The rationale for the removal of increased building heights from code changes approved by the City Council appears to be incorrect. Fire Chief Roger Johnson contacted The Nugget on Wednesday, and noted that the Fire District does have the equipment necessary to fight a fire in a 50 foot building with the exception of a ladder truck.

“Many of the firefighting strategies and tactics are the same regardless of building height, and therefore the district has the equipment necessary to extinguish fires,” Johnson said. “The District does not own a ladder truck, but one is dispatched from Black Butte Ranch Fire District for any residential or commercial building fire in the city limits. That being said, the driving time from the Black Butte Fire Station to Sisters can be a challenge for ladder truck operations.”

The District fire station on Elm Street is large enough and has open space to house a ladder truck equipped to reach 50 feet, according to Johnson.

At their December 14 meeting, City Council approved TA 22-04, Development Code Text Amendments that will support the recommendations of the Sisters Housing Plan and Efficiency Measures Report.

The updated Housing Plan includes a detailed list of strategies and timelines to help produce more affordable housing in Sisters. These strategies may include development incentives, cutting regulatory impediments, adjusting fees, and grants or waivers to increase the availability of needed housing. Both plans contain a list of strategies to accomplish the plan goals, many of which involve amendment to the Sisters Development Code. The amendments in TA 22-04 are the first round of code amendments put forward.

The approved amendments include:

• Multifamily residential district to increase allowed residential density, and remove the floor-area ratio requirement.

• Zoning incentives (density) for affordable housing.

• Allow residential-only development in specific parts of the downtown commercial zone.

• Facilitate middle housing types (duplex, triplex, quadplex – latter two minor conditional use).

In their deliberations, councilors each shared their concerns and considerations guiding their decision to approve the text amendments.
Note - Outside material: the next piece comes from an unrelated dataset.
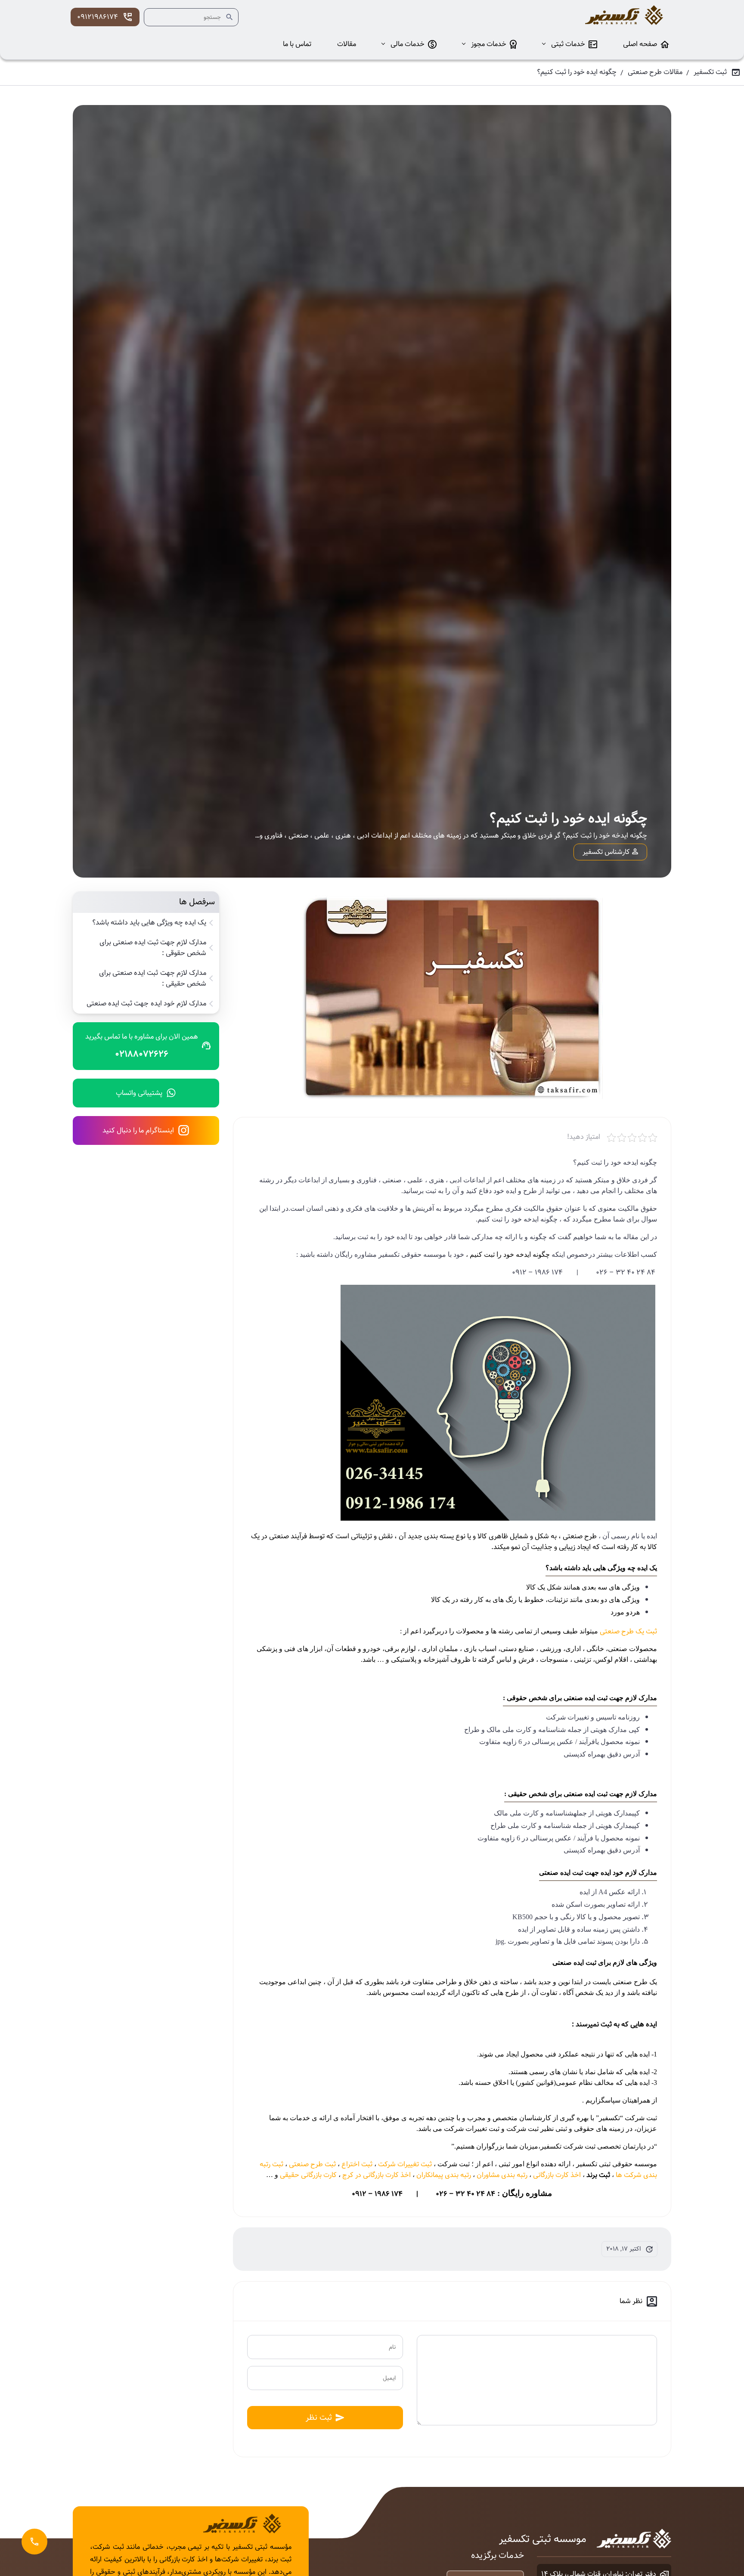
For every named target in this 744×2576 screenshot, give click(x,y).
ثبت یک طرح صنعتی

Councilor Andrea Blum thinks we “have a unique and wonderful place” here in Sisters. “We are struggling with growth, but we have to be prepared, have to make adjustments to get quality people to work in Sisters.”

Blum suggested the City has to be nimble. She pointed to the importance of having constant review of changes made to the Development Code to evaluate how things are working and make adjustments as necessary. Blum was happy with the compromise making tri- and quadplexes minor conditional uses and not outright permitted uses. Conditional use means the builder must come to the City for approval.
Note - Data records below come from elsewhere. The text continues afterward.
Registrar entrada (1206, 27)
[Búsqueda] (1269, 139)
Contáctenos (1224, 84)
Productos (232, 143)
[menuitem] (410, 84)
Council president Nancy Connolly agreed with Blum about the necessity for affordable workforce housing. She would like Council to give direction to the Sisters Planning Commission to review the entire short-term rental picture. She would like to see a process started so that available housing is not tied up in vacation rentals.

“We all need a place to live. If you want gated communities and exclusive neighborhoods, then a public city is not for you… Change is hard but necessary,” she said.
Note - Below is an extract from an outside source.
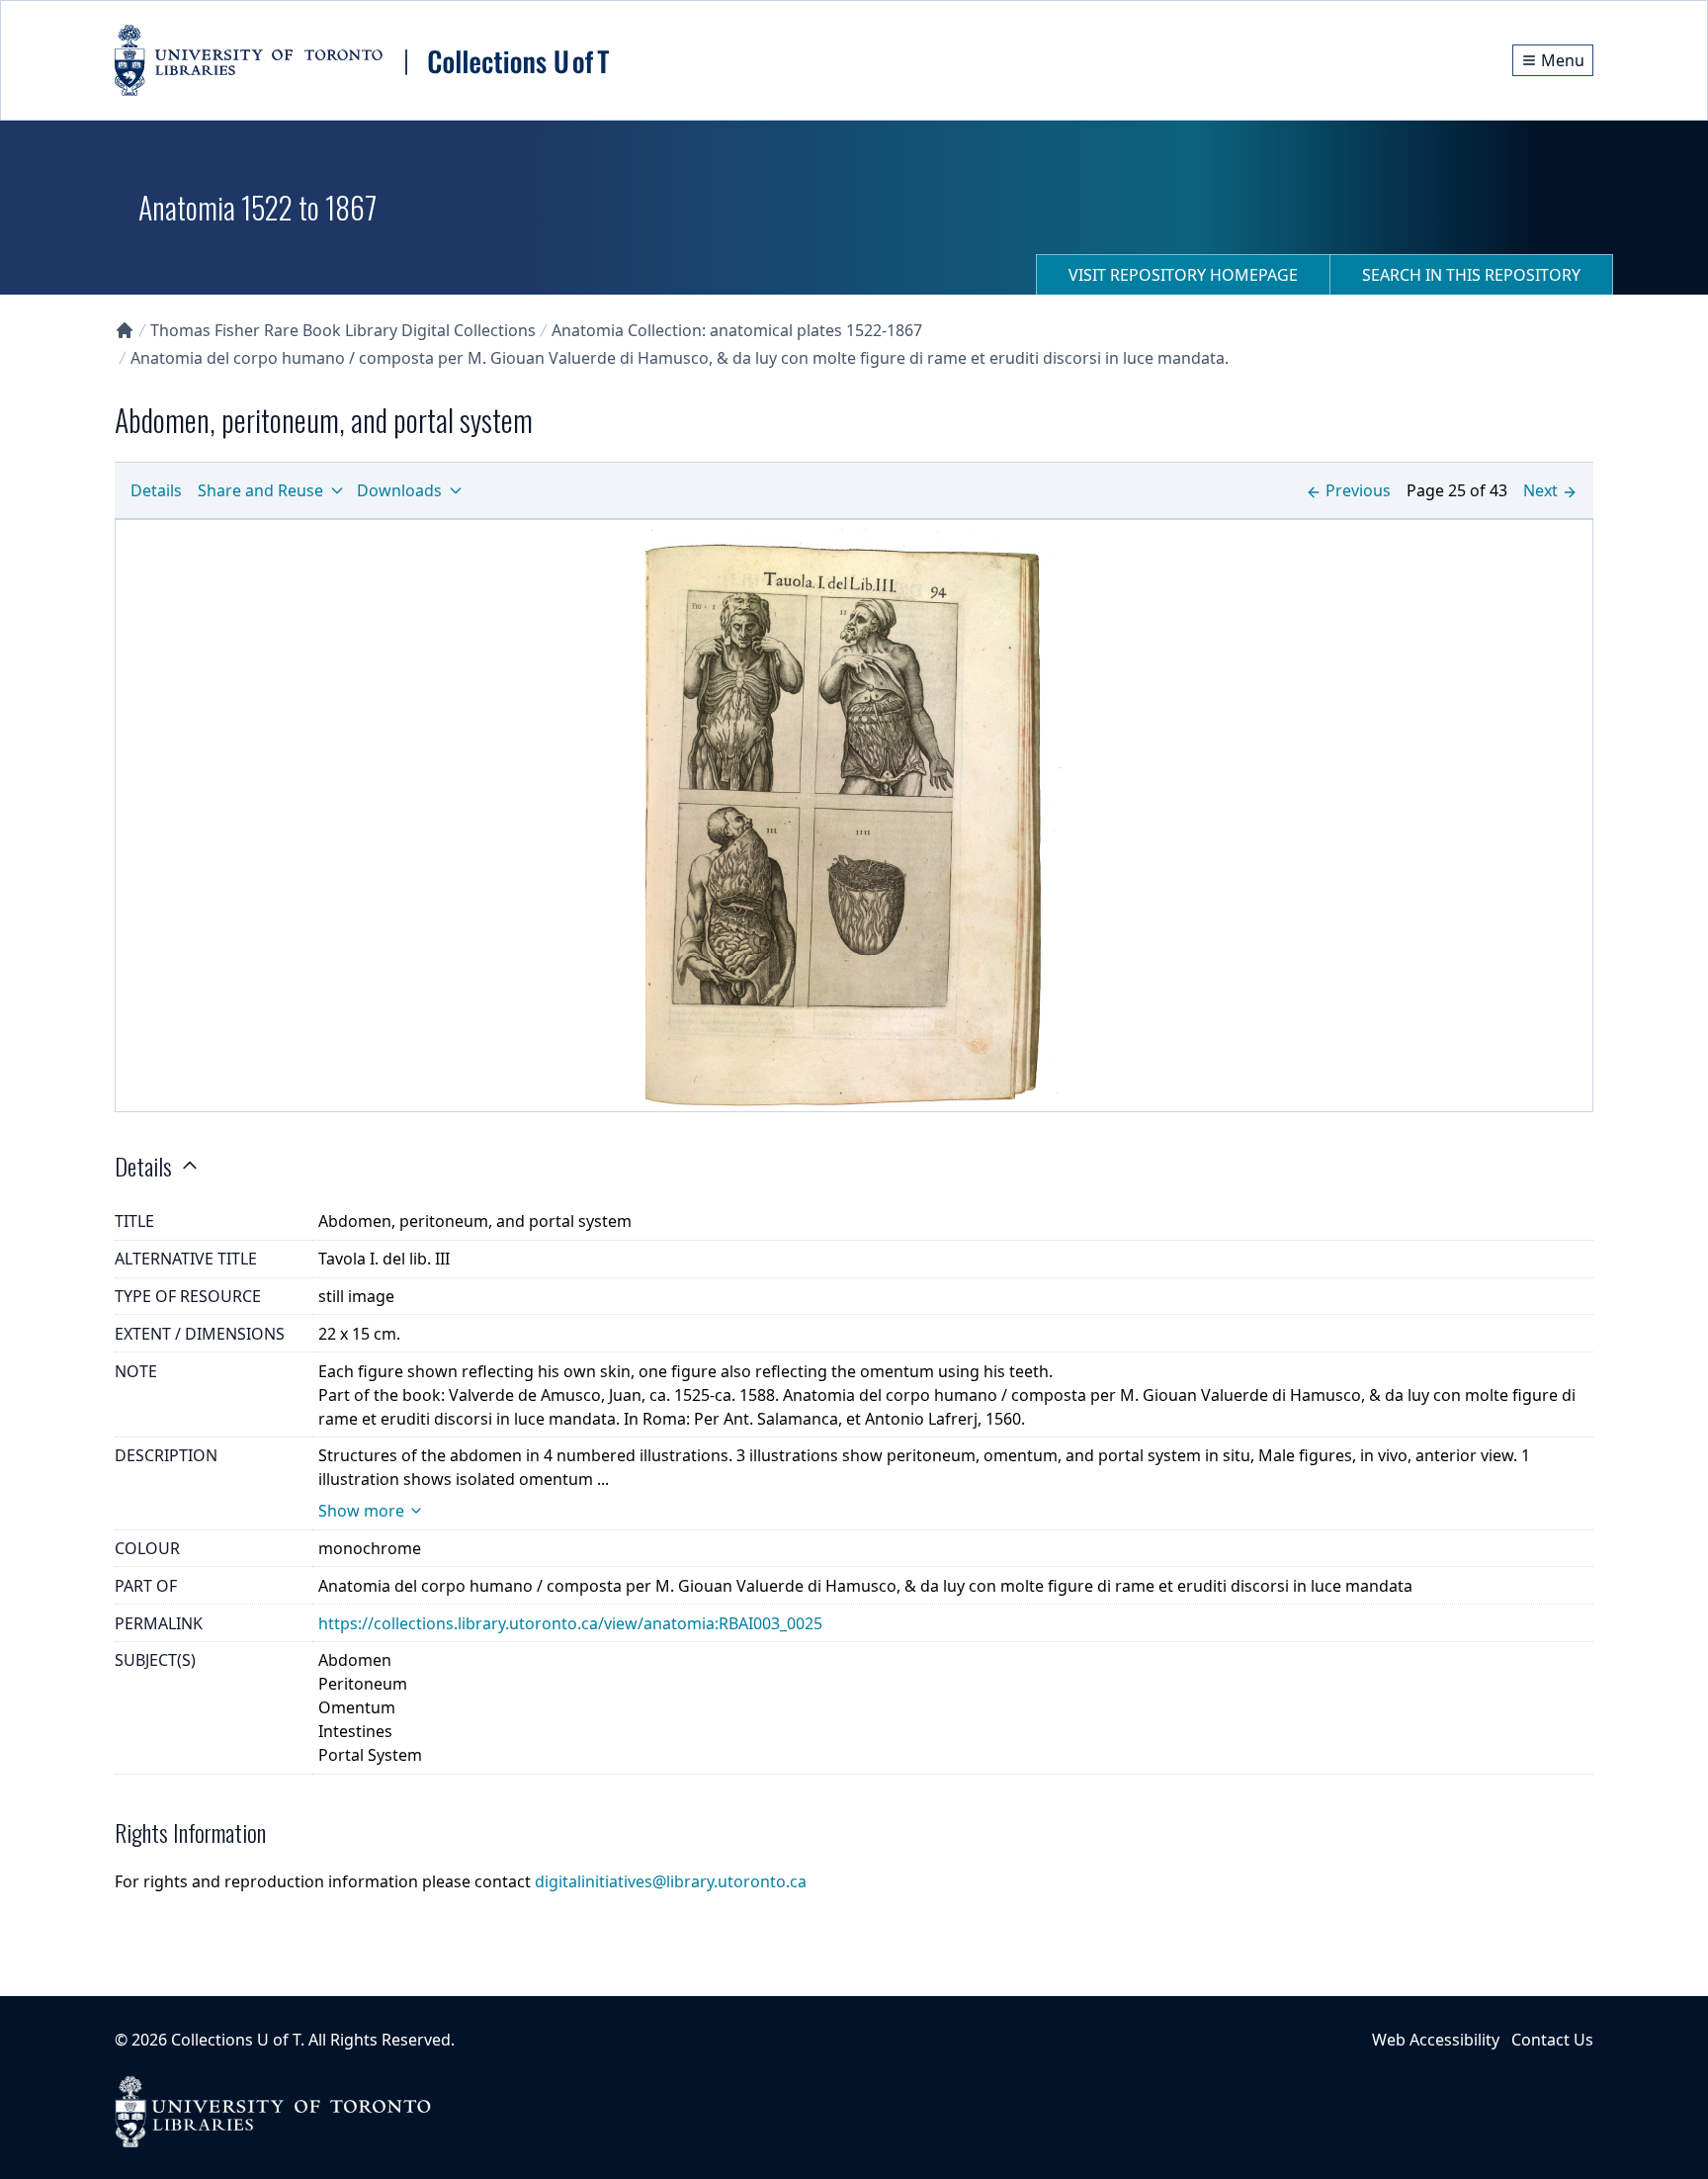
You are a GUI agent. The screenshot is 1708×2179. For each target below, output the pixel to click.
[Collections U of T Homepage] (124, 330)
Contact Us (1552, 2039)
Mayor Michael Preedin assured those attending the meeting, “There is nobody up here that wants unfettered growth. What we’re doing tonight (approving Development Code changes) is a release valve on the UGB expansion… With no increased density, an expansion of the UGB will definitely be necessary and probably larger than we want…. We never stop talking about livability, but we have to address growth… Design standards will be key to mitigating the impact of density.

“We started this whole process over a year ago,” Preedin explained. “We looked at every number, every line of (development) code. Staff did a great job. Planning Commission did a great job. Nothing we do is perfect because there are too many societal factors. We’re doing the best we can… What we’ve approved tonight is a one-yard run at fourth and goal.”

Councilor Gary Ross pointed out that in the past, single-family homes have been built on multifamily-zoned land, reducing the number of units provided.

“I’m not excited about what we have approved tonight but we have to compromise.” Ross said.

He, too, would like to see a cap on short-term rentals, sooner rather than later. He thinks 90 percent of the housing problem in the city is due to the high percentage of second homes and short-term rentals.

“We need to provide for people who live here,” Ross added.

Councilor Jennifer Letz was unable to attend the meeting, but her comments were read into the record and echoed those of her fellow councilors.

Blum reminded those present that the Parks Master Plan is currently being revised and updated. More developed park and open space can help mitigate some of the density increase.

Connolly concluded with, “The goal of many outweighs the opinions of one.”

The provisions outlined in TA 22-04 are encapsulated in Ordinance 526, which was approved by the Council.

Editor's note: This story has been updated to include comments from Fire Chief Roger Johnson.